» **What to work on**
Extend the account of the hike along the Black Range crest, picking up right after its final paragraph.

Top of the Burned World

Monday, September 2nd, 2019: Black Range, Hikes, Hillsboro, Nature, Southwest New Mexico, Wildfire.

Wild Raspberries

In the third week of recovering from my latest foot problem, I was in a real quandary picking a big weekend hike. For a gradual recovery, I felt I still needed to avoid steep grades and keep the cumulative elevation gain under 2,000 feet. But last weekend’s hike had been almost 8 miles, so I figured I could do 10 or more this weekend.

But the logical choice, an area close to town, had been taken over by mountain bikers for a big annual race. And the areas over on the west side of the federal wilderness were just too steep.

One hike I’d considered in the past was to follow the crest trail of the Black Range north to one of the range’s highest peaks – about a five mile one-way with 2,000′ elevation gain. But I knew there was a fire lookout on top, and I assumed there was a forest road to the lookout. I believed this would be a popular trail, and I was leery of running into vehicles and some kind of a crowd up there.

In addition, we’d been having monsoon storms almost daily. That ridge had been mostly cleared of forest by the catastrophic wildfire in 2013, so I would be spending most of the day totally exposed. Without cloud cover it would be hot, but in a storm I’d run a real risk of being struck by lightning.

After deliberating a while, I decided to chance it. It was an hour drive from home, and maybe by the time I got there, the weather might be more predictable. There was another trail option in the same area if I had to give up the crest hike.

The highway hairpins its way to a pass above 8,000′, where there’s a scenic overlook and the crest trailhead. The sky was mostly clear when I arrived, with just a few little scattered cumulus clouds to the northwest. The temperature at that elevation was still in the 70s at 11am, but radiant heating in the thin air was pretty fierce, and I was sweating heavily within the first few hundred yards.

» **Data under study**
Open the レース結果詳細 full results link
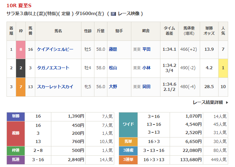The width and height of the screenshot is (235, 167). [208, 103]
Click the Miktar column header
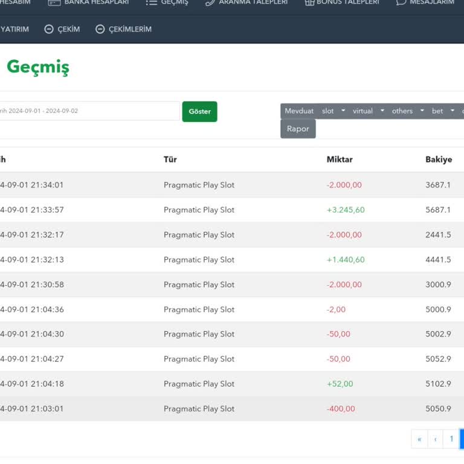Viewport: 464px width, 464px height. point(340,160)
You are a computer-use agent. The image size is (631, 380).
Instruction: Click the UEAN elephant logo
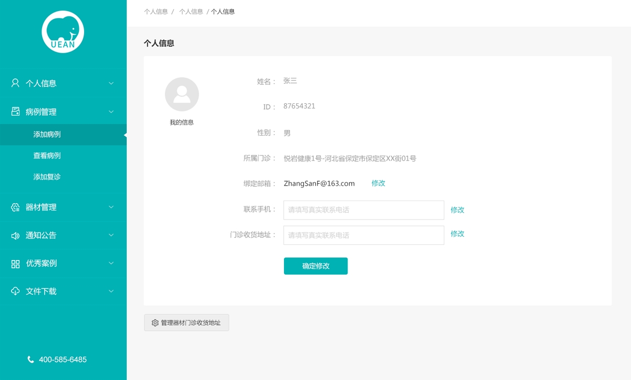(x=63, y=32)
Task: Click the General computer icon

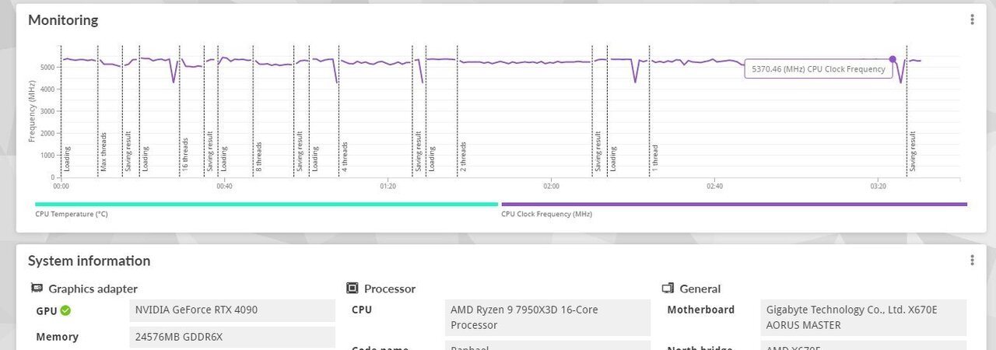Action: [x=668, y=288]
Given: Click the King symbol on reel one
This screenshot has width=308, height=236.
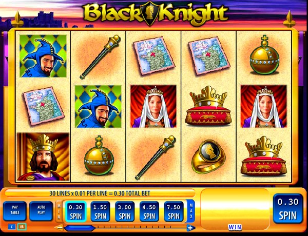Looking at the screenshot, I should (x=44, y=156).
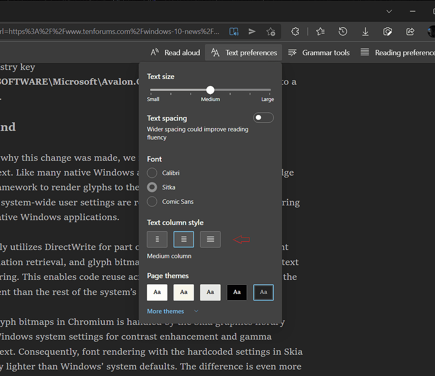The image size is (435, 376).
Task: Start Read aloud for the page
Action: (175, 52)
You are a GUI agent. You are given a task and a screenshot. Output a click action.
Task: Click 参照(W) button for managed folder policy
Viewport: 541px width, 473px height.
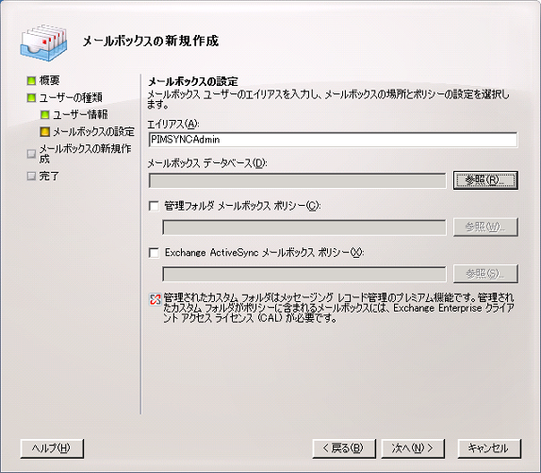point(485,227)
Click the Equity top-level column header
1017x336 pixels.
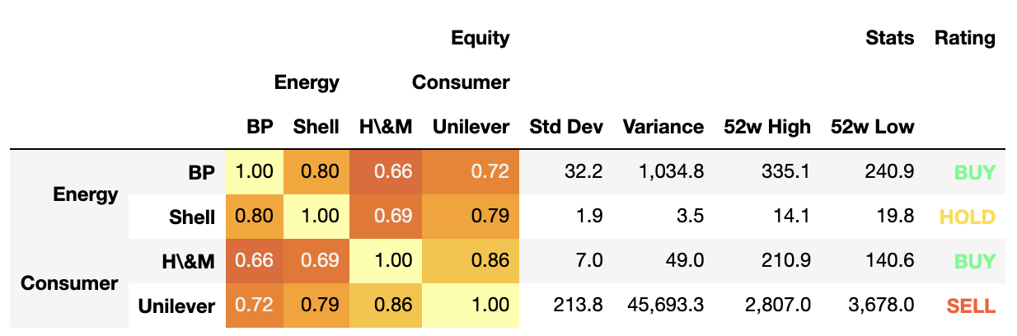tap(480, 38)
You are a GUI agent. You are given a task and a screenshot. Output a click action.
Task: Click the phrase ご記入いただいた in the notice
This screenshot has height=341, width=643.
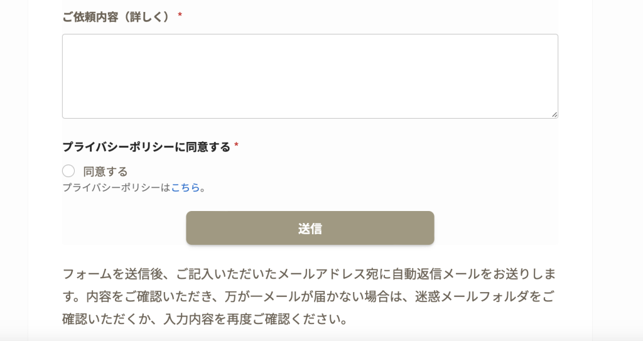tap(227, 275)
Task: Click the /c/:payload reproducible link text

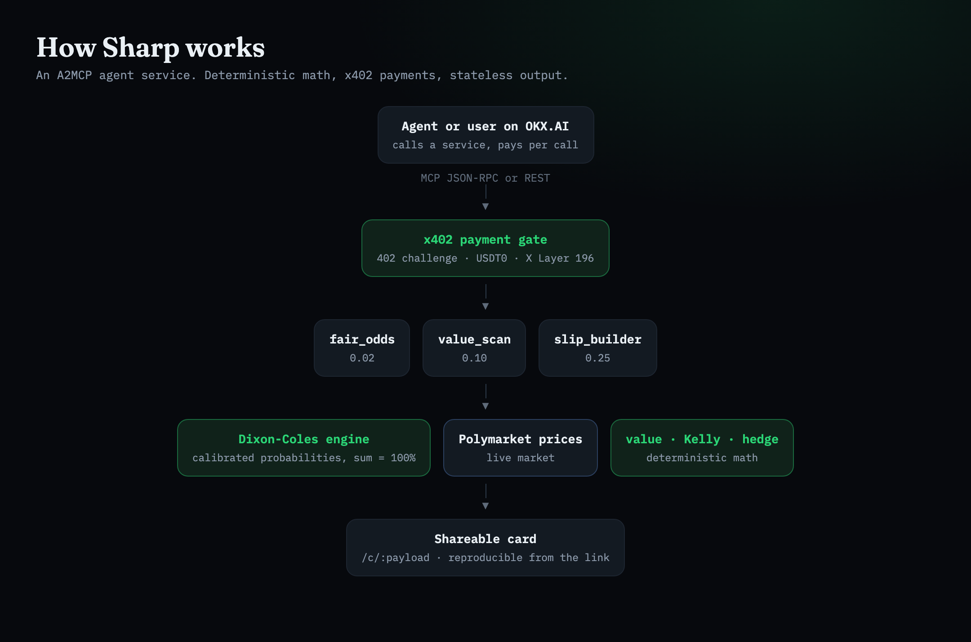Action: (486, 557)
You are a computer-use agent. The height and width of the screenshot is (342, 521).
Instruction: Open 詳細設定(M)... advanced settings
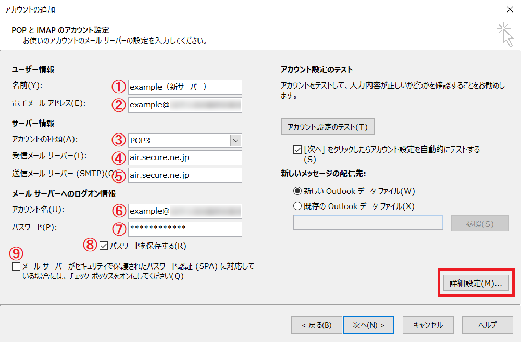[476, 284]
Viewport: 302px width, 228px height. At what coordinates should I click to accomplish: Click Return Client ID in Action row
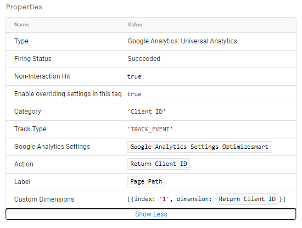click(x=158, y=164)
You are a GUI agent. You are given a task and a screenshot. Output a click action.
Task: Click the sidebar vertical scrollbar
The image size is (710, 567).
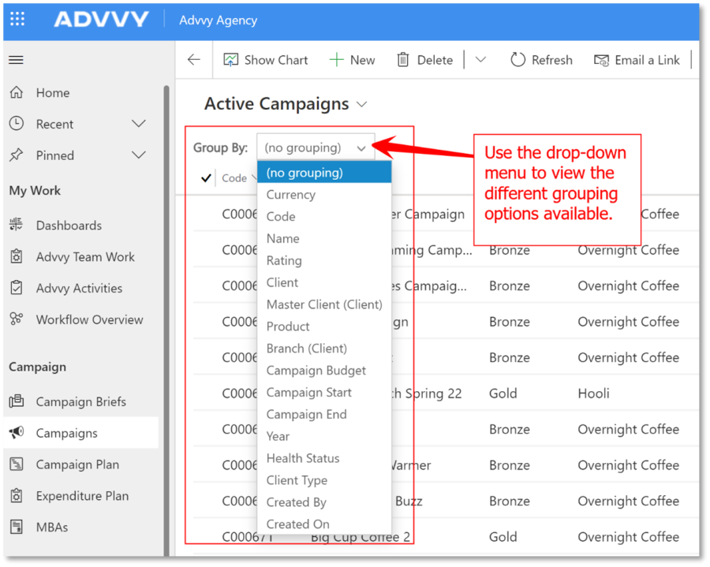point(166,315)
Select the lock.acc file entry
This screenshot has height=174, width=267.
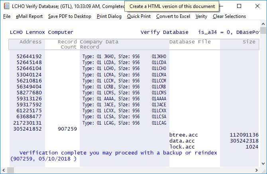tap(182, 146)
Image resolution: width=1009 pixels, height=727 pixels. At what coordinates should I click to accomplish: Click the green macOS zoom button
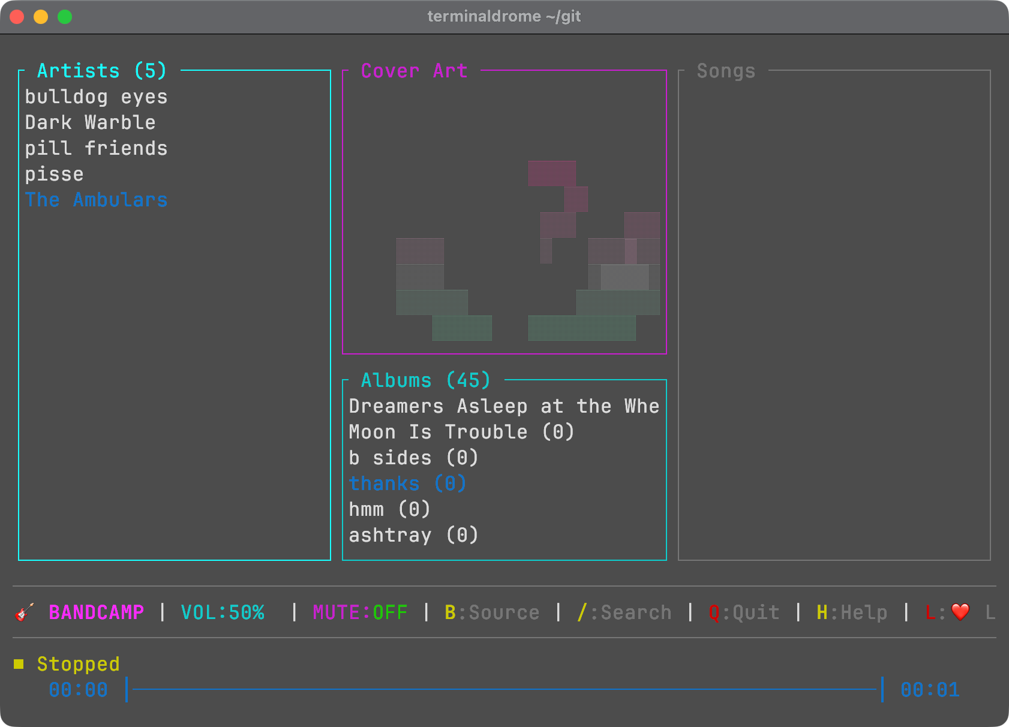(65, 17)
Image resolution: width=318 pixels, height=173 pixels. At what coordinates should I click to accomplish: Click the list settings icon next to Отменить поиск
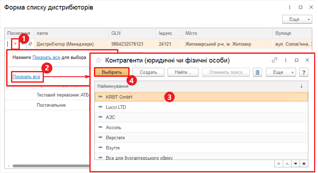[x=258, y=72]

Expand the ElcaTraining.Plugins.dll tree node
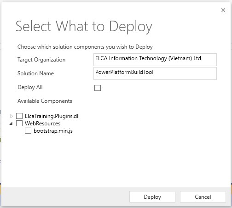pyautogui.click(x=12, y=116)
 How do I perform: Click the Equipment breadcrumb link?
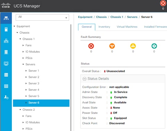pyautogui.click(x=85, y=17)
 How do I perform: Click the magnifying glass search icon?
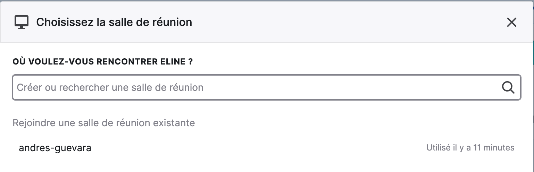point(508,87)
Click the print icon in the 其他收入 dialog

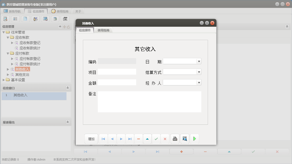click(x=175, y=139)
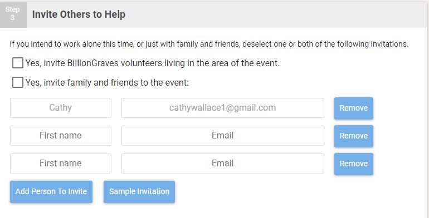The width and height of the screenshot is (429, 218).
Task: Click the Step 3 badge
Action: (13, 14)
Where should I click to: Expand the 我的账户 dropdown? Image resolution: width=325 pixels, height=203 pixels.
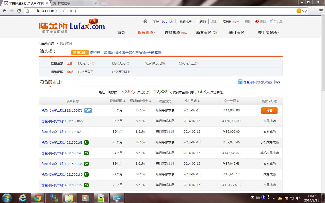coord(187,22)
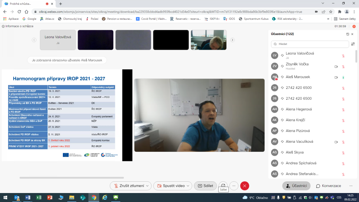Click the sort participants arrows icon
The width and height of the screenshot is (359, 202).
point(353,44)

» **Answer to the exercise**
I ran into a pair of mountain bikers coming out, half a mile up the trail. Great – was this a harbinger of the traffic ahead?

I’d walked the first mile of this trail last year, so I knew it traversed the heart of the burn area. The slopes to north and south had been scorched to moonscape in large swaths, and although gambel oak and other scrub was filling in, there were clear views to east and west from this north-south trending ridge. And the views went on forever, into a haze more than a hundred miles away.

After a snowy winter, a hot spring, and weeks of monsoon rains, the wildflowers were spectacular. Birds were busy everywhere, some of them unknown to me. Whereas wild raspberries in the canyons had already mostly fallen or been eaten, there was a huge crop ripening up here, and by the end of the hike I’d eaten nearly a pint.

It turned out that the departing mountain bikers had only ridden the first mile or so of the trail, and they were the only humans I encountered throughout the long day. The grade of the trail was so steady that I had a hard time believing it climbed 2,000′ in 5 miles. It seemed the perfect hike for this stage in my recovery.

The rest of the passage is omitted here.